### TEXTE SUPPORT ###
Et c'est exactement ce que pointent du doigts de nombreuses voix : le caractère excluant et stigmatisant d'un concept hétéronormé - disons-le - assez archaïque quand utilisé comme guide de conduite amoureux incontestable. Reste donc à savoir s'en libérer.
Dans un article pour le site américain Greatist, l'autrice et poétesse brooklynite Gabrielle Smith, qui écrit sur l'amour, le sexe, la santé mentale et l'intersectionnalité, évoque plusieurs façons de se délester de cette pression lorsqu'on la juge étouffante.
Elle s'inspire de sa propre expérience, s'estimant privilégiée. "J'ai toujours vécu ma vie ouvertement, mais tout le monde n'a pas cette chance. Mes parents ont accepté le fait qu'ils n'auront probablement pas de petits-enfants de moi. Ils ont accepté le fait que je suis gay et polyamoureuse. Je ne leur ai jamais donné la possibilité de faire autrement. Alors comment en suis-je arrivée là ?" En guise de réponse, la jeune femme énumère de précieux conseils.
Elle invite d'abord à accepter qui l'on est et son propre chemin de vie. "Une fois que vous avez fait ça, vous commencerez à vivre votre vérité", encourage-t-elle. Ensuite, elle avise fortement d'imposer ses limites. "Par exemple, si votre mère continue à vous poser des questions sur ses hypothétiques petits-enfants et que cela vous met mal à l'aise, dites-lui d'arrêter. Si elle continue à insister et que cela devient un problème, il est peut-être temps de reconsidérer à quel point vous voulez laisser ces personnes entrer dans votre vie." Ou en tout cas, de réfléchir à aborder avec eux·elles des discussions difficiles mais nécessaires.
### DONNÉES ###
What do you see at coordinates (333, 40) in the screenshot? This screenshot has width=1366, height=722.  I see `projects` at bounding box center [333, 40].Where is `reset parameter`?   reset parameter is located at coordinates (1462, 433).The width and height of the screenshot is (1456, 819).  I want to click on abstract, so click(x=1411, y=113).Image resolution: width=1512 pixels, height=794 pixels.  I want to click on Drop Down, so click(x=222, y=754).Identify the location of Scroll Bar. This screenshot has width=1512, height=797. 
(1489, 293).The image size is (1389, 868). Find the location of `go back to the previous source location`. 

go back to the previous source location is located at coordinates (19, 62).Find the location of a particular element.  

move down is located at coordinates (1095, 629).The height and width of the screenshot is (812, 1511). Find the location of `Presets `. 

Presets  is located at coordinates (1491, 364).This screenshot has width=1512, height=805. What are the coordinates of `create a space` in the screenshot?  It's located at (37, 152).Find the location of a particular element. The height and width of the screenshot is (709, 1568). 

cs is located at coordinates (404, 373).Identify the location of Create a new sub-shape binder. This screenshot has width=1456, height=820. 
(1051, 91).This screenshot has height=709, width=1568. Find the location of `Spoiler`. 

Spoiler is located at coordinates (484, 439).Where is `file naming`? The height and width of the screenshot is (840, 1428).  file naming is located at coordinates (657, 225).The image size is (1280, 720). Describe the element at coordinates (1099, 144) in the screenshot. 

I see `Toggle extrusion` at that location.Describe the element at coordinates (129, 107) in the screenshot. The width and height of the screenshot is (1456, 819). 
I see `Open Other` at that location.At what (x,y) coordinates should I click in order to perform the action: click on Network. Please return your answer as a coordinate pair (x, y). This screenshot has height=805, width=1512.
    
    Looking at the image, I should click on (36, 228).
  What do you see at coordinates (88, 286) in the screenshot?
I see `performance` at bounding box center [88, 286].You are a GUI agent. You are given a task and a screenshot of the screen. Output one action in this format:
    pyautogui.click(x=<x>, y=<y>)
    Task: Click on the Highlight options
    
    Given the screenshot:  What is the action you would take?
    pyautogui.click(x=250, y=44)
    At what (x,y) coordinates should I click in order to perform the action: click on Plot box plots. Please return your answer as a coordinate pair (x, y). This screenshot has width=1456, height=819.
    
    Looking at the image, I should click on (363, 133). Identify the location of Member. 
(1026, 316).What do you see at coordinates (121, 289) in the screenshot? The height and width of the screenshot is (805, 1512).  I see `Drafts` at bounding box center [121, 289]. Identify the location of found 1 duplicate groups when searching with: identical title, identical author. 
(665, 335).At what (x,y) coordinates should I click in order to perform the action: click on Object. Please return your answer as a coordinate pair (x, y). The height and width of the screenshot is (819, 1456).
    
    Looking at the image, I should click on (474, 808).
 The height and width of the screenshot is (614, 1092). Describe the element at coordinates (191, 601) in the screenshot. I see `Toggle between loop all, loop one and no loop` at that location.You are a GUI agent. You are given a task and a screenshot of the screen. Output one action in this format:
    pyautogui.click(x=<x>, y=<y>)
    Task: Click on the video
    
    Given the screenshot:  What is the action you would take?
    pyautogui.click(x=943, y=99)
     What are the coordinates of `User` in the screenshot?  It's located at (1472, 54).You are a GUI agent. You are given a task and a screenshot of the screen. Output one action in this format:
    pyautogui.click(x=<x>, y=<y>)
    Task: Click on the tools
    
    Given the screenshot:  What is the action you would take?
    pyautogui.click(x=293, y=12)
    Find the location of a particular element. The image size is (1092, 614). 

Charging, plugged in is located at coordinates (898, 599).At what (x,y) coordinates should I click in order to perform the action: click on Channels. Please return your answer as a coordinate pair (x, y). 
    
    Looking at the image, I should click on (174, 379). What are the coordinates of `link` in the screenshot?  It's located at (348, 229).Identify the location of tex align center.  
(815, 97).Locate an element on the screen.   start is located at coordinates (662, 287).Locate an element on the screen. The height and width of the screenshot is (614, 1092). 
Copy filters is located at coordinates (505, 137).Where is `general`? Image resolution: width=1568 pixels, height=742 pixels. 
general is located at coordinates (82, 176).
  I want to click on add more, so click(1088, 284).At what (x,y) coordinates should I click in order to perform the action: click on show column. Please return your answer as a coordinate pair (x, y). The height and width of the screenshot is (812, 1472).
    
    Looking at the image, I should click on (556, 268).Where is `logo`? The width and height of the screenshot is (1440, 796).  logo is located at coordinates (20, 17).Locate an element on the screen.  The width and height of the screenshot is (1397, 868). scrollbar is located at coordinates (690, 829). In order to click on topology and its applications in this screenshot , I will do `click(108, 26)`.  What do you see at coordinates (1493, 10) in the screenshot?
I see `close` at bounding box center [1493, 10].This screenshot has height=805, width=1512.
###
TRAVAIL À EFFECTUER →
1. Répondez aux questions suivantes d'après l'extrait sur les conseils de Gabrielle Smith :
(a) Pour quel site américain Gabrielle Smith a-t-elle rédigé son article ?
(b) Quel est le premier conseil qu'elle donne ?
(c) Que recommande-t-elle de dire à une mère dont les questions sur ses hypothétiques petits-enfants mettent mal à l'aise ?
2. Donnez la suite de l'extrait sur les conseils de Gabrielle Smith, en reprenant après sa dernière phrase.
Les lignes proviennent d'une source distincte de celle du texte.

RÉPONSES ATTENDUES →
1.
(a) Le site Greatist.
(b) Accepter qui l'on est et son propre chemin de vie.
(c) Lui dire d'arrêter.

2.
Prochaine étape de cette "descente d'escalator" : s'entourer de personnes dont la vision du couple et de l'avenir en général est similaire à la nôtre. "Créer [notre] propre famille", en gros. Une communauté bienveillante qui valide sans hésitation nos décisions, quelles qu'elles soient (ou presque). "Tant que vous ne faites de mal à personne ni à vous-même, vos choix sont toujours valables !", rassure Gabrielle Smith. Et de conclure : "Une fois que vous vous libérez de l'idée de ce que devrait être votre relation, le monde entier s'ouvre à vous."
Une perspective illimitée et, pour le coup, inclusive et réjouissante.